(no title)
mif | 1 year ago
From the video in this IBM post [0], I understand that it is a way for the LLM to check what its source and latest date of information is. Based on that, it could, in principle, say “I don’t know”, instead of “hallucinating” an answer. A RAG is a way to implement this feature for LLMs.
[0] https://research.ibm.com/blog/retrieval-augmented-generation...
simonw|1 year ago
The art of implementing RAG is deciding what text should be pasted into the prompt in order to get the best possible results.
A popular way to implement RAG is using similarity search via vector search indexes against embeddings (which I explained at length here: https://simonwillison.net/2023/Oct/23/embeddings/). The idea is to find the content that is semantically most similar to the user's question (or the likely answer to their question) and include extracts from that in the prompt.

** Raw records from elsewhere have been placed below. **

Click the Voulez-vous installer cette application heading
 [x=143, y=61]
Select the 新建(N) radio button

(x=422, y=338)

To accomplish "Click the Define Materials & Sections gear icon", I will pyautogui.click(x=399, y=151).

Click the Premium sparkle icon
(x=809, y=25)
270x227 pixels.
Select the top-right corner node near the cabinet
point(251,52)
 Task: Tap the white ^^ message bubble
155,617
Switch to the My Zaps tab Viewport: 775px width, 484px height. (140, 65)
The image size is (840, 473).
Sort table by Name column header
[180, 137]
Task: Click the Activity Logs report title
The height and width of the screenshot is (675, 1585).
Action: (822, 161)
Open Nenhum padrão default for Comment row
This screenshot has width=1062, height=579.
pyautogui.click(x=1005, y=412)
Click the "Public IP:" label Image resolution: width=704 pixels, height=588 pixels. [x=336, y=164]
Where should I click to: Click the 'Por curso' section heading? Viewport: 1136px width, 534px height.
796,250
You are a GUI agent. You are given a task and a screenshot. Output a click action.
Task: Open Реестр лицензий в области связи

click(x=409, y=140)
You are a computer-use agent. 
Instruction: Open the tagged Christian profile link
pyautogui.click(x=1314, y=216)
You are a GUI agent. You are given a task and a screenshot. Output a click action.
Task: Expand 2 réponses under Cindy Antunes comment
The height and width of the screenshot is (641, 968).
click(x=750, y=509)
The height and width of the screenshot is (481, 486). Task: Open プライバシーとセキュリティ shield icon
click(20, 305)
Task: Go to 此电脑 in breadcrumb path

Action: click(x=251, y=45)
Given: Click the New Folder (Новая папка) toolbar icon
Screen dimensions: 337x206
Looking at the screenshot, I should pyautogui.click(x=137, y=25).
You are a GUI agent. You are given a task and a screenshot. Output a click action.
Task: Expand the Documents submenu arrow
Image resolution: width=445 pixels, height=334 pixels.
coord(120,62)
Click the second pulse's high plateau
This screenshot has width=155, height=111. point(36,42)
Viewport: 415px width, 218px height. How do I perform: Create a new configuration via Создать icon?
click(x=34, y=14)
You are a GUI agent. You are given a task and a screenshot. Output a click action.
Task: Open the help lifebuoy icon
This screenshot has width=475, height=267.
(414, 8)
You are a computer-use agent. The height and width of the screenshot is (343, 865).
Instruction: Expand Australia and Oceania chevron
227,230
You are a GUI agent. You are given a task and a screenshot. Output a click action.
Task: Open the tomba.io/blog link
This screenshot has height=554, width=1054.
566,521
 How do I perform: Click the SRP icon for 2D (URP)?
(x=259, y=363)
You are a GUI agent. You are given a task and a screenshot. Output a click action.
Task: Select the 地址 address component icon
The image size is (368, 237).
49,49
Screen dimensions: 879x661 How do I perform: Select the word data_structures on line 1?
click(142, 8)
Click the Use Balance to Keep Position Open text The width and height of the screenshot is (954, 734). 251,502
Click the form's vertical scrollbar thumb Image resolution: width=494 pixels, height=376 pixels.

But you don't actually need vector indexes or embeddings at all to implement RAG.
Another approach is to take the user's question, extract some search terms from it (often by asking an LLM to invent some searches relating to the question), run those searches against a regular full-text search engine and then paste results from those searches back into the prompt.
Bing, Perplexity, Google Gemini are all examples of systems that use this trick.
petervandijck|1 year ago
There are many tricks to get better context to send to your LLM, and that’s a large part of making the system give good answers.